Assignment: Copy each line in the data that includes the word "agent".

=== Section Start ===

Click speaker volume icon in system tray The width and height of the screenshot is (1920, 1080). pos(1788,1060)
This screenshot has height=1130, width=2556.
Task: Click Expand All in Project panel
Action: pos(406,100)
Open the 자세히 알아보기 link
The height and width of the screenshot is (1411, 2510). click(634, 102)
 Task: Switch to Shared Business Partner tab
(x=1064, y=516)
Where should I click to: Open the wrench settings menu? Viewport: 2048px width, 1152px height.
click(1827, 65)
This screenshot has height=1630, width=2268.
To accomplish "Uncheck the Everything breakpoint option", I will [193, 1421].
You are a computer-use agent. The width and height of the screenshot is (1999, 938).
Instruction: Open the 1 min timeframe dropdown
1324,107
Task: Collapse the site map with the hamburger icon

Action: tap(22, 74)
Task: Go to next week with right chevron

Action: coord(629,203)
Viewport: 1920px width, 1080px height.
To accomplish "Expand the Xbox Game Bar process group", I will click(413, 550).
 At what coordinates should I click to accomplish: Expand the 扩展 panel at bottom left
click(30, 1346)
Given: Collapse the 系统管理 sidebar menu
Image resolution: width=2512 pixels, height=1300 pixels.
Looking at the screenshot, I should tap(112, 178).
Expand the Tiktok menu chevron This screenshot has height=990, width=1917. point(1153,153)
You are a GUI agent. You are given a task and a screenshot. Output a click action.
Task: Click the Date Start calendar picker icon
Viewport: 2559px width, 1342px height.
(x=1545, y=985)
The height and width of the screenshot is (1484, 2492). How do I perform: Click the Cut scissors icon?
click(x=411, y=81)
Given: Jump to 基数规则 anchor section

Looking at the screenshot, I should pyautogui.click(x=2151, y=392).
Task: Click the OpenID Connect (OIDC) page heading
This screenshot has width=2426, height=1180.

=== Section End ===

Solution for this problem:
You are a computer-use agent. The width and height of the screenshot is (1999, 938).
You are a GUI agent. You are given a task and a screenshot. Output a click action.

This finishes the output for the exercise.